■ **Exercise brief**: Return only the stretch of the material below that begins with the line containing "This screenshot has height=433, width=773." and ends with the line containing "Image resolution: width=243", exactly; both of those lines belong to it.

■ **Record extracts**:
★ ★ ★ ★ ★ ★ ★

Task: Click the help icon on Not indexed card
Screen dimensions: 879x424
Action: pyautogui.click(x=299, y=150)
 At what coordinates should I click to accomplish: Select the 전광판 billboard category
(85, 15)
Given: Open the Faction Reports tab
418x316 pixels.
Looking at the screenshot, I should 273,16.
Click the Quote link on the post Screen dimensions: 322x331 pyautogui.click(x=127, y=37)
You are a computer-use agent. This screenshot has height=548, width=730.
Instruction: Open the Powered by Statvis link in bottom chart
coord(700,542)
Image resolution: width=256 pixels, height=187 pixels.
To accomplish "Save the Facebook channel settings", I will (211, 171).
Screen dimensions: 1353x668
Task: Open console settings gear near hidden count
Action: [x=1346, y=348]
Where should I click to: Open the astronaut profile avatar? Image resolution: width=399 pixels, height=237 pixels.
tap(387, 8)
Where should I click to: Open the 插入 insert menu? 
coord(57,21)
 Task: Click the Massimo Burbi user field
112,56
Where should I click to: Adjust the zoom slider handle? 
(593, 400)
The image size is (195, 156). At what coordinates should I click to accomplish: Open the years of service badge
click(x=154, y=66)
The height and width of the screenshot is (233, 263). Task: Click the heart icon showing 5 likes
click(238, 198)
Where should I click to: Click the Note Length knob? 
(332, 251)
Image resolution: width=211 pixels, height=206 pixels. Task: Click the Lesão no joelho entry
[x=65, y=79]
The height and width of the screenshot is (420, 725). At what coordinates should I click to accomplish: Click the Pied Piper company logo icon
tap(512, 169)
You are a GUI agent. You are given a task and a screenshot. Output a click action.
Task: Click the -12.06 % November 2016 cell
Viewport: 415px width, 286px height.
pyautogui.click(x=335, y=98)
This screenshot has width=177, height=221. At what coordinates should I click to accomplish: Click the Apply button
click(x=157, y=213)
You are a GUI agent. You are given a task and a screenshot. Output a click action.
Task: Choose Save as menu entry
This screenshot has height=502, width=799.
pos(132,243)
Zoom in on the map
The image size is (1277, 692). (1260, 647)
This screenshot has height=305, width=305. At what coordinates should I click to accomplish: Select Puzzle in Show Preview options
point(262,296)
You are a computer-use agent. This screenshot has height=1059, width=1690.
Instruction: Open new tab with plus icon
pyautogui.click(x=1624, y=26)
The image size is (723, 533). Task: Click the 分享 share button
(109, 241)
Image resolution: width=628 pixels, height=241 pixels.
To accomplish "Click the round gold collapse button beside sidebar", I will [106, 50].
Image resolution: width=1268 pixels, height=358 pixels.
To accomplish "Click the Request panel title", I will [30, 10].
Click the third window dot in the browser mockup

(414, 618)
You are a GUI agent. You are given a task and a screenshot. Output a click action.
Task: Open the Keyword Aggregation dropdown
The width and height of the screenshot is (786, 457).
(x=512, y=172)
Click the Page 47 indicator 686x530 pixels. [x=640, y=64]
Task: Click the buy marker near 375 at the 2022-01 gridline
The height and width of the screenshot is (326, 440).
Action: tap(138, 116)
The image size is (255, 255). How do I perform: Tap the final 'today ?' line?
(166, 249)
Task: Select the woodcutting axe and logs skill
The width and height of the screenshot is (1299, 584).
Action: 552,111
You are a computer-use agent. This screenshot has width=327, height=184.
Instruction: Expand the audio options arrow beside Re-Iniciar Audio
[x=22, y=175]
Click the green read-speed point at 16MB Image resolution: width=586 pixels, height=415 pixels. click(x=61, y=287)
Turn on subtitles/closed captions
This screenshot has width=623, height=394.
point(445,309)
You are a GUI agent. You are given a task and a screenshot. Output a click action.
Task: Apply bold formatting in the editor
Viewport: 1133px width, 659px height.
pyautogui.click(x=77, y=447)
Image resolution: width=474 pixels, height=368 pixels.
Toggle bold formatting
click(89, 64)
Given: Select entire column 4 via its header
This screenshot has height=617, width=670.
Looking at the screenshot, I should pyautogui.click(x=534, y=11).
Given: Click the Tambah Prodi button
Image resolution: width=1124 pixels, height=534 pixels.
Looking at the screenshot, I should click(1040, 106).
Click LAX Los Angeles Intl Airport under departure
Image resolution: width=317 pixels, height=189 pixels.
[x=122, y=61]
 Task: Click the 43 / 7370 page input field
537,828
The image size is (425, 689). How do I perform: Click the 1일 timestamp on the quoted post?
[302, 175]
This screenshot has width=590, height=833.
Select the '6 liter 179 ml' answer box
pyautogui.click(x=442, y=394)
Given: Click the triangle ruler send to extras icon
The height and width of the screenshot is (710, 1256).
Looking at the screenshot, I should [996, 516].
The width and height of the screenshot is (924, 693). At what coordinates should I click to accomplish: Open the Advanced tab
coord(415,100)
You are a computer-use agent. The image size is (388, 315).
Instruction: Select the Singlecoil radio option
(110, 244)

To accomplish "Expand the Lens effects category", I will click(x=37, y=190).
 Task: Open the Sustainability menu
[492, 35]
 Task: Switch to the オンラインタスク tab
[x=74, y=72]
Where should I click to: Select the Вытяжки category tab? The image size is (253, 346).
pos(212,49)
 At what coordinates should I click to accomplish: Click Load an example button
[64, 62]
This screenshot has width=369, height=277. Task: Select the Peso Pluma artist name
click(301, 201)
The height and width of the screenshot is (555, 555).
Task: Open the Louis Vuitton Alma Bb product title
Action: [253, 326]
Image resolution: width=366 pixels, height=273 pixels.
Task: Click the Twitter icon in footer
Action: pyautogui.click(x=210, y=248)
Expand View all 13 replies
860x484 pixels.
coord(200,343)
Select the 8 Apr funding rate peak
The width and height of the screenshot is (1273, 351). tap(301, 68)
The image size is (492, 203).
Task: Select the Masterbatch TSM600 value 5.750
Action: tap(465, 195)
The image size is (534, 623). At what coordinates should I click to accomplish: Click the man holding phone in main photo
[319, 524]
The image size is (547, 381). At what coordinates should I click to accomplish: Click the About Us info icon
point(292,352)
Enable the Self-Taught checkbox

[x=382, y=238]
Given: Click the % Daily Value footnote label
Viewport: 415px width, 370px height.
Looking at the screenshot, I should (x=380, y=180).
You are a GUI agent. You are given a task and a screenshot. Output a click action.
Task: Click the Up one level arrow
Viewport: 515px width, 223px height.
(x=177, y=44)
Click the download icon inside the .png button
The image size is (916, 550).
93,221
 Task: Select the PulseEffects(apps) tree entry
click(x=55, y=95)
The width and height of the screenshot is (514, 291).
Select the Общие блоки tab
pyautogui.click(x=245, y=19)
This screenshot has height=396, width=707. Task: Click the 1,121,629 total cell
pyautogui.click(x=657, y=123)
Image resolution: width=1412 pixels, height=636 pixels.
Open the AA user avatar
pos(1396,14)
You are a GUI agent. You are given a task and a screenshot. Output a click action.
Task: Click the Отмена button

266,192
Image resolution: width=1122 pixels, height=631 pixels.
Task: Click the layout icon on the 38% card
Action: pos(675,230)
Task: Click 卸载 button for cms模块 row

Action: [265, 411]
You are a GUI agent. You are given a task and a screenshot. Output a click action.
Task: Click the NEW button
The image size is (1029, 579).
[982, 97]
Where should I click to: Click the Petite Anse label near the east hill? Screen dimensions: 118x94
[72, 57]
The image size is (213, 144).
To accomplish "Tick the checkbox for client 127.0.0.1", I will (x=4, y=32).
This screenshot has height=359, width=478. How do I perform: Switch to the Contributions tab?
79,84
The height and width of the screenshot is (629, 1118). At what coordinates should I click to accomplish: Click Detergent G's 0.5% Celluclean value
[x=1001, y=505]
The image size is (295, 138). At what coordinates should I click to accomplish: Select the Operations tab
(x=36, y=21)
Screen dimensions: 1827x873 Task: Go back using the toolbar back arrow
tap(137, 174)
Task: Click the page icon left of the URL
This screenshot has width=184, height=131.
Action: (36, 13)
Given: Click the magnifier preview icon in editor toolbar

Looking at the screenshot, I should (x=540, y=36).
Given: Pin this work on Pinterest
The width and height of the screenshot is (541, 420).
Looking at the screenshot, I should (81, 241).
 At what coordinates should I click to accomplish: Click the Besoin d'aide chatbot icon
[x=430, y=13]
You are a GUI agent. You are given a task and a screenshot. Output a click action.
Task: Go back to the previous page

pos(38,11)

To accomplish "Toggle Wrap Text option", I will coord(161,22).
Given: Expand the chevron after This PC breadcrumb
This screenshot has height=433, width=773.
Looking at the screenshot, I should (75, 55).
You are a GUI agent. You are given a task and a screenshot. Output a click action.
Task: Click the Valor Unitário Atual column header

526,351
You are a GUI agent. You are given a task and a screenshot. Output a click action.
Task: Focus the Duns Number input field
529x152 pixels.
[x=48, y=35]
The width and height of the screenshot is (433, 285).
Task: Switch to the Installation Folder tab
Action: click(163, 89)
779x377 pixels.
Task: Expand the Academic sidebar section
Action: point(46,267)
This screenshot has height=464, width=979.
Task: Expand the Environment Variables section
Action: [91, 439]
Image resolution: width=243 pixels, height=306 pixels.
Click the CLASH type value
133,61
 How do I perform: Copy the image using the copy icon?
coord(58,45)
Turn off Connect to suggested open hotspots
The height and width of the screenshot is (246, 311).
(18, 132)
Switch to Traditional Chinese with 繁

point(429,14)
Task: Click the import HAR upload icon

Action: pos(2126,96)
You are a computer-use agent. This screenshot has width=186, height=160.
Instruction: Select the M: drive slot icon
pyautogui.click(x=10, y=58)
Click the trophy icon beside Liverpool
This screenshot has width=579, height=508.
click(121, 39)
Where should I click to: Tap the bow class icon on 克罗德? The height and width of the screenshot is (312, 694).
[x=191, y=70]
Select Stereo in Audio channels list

★ ★ ★ ★ ★ ★ ★

■ **Task output**:
This screenshot has height=433, width=773.
Looking at the screenshot, I should (75, 55).
You are a GUI agent. You are given a task and a screenshot. Output a click action.
Task: Click the Valor Unitário Atual column header

526,351
You are a GUI agent. You are given a task and a screenshot. Output a click action.
Task: Focus the Duns Number input field
529x152 pixels.
[x=48, y=35]
The width and height of the screenshot is (433, 285).
Task: Switch to the Installation Folder tab
Action: click(163, 89)
779x377 pixels.
Task: Expand the Academic sidebar section
Action: point(46,267)
This screenshot has height=464, width=979.
Task: Expand the Environment Variables section
Action: [91, 439]
Image resolution: width=243 pixels, height=306 pixels.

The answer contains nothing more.